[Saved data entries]
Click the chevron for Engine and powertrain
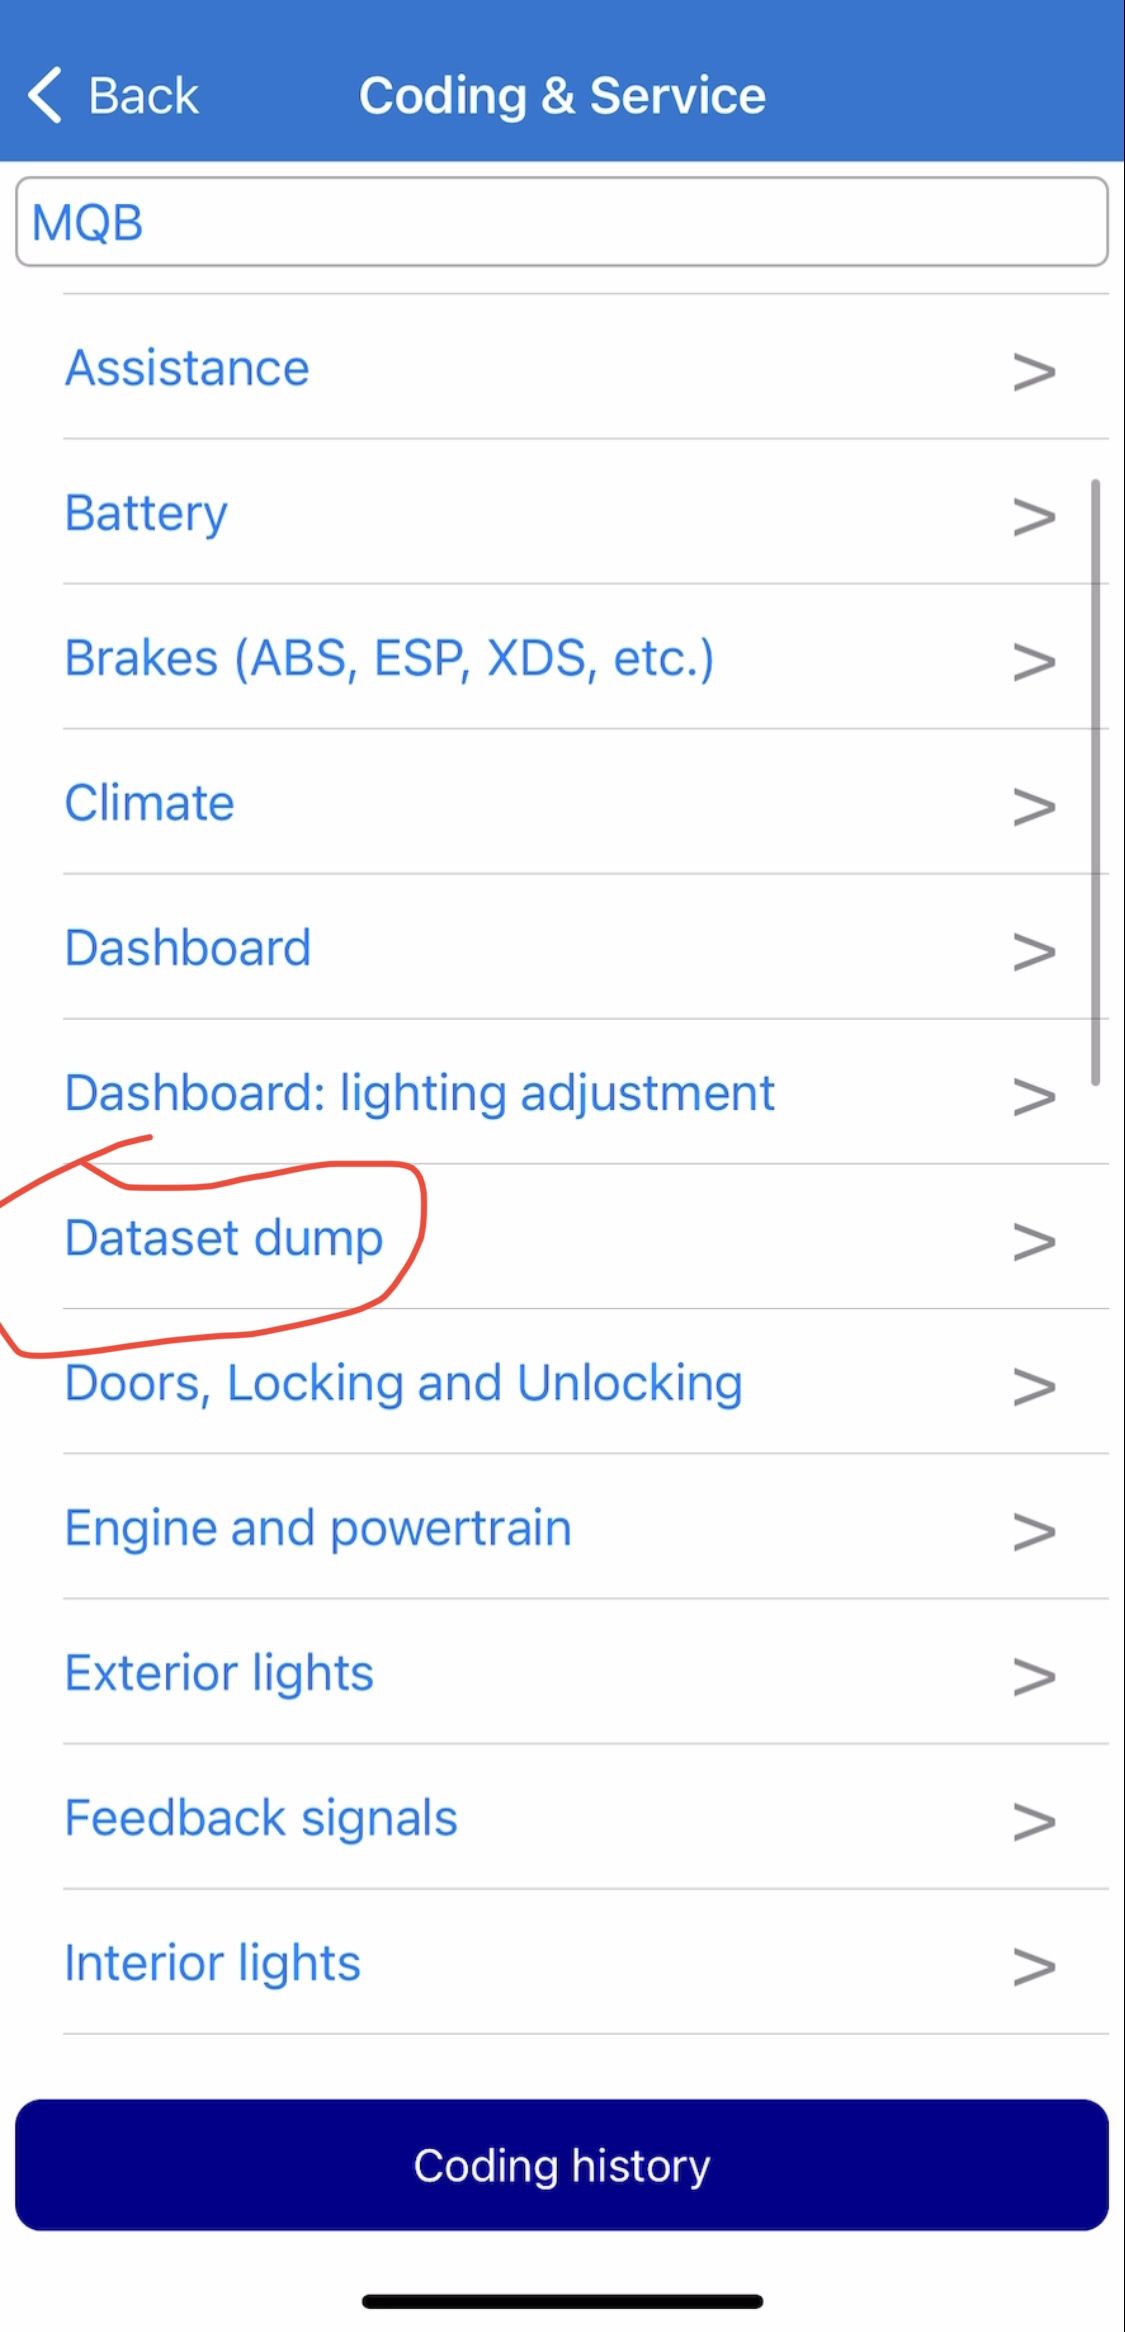1125x2332 pixels. point(1034,1531)
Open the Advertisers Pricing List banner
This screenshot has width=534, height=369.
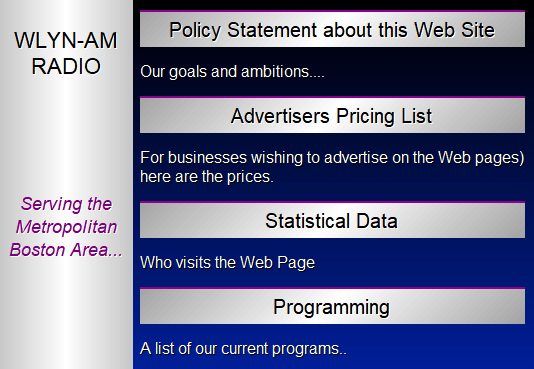[332, 116]
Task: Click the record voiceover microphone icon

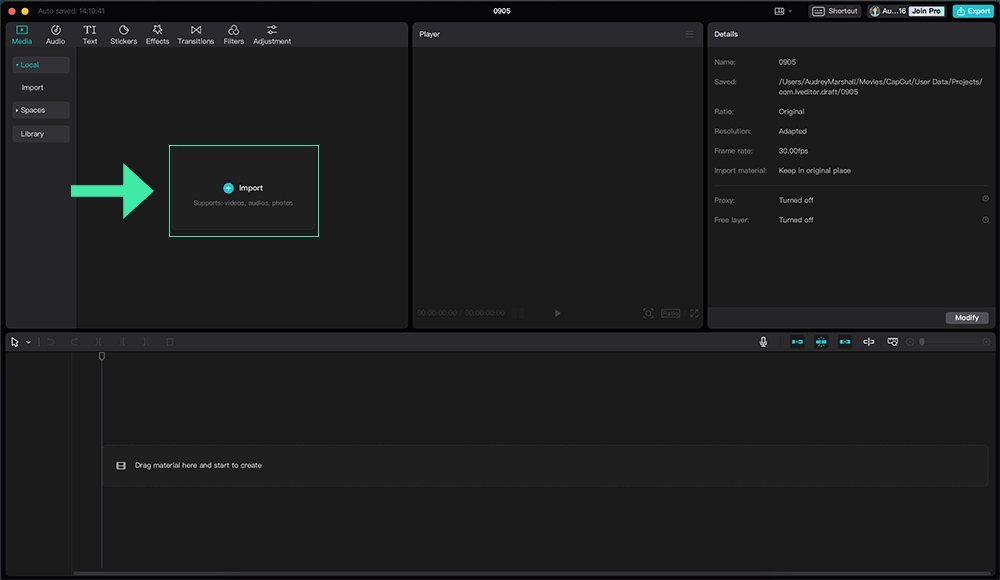Action: pyautogui.click(x=763, y=341)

The problem -
The answer should be the records above, unchanged, with the pictures omitted.

Exercise output -
Click the chevron for Engine and powertrain
1125x2332 pixels. point(1034,1531)
Open the Advertisers Pricing List banner
This screenshot has width=534, height=369.
[332, 116]
Task: Click the record voiceover microphone icon

Action: pyautogui.click(x=763, y=341)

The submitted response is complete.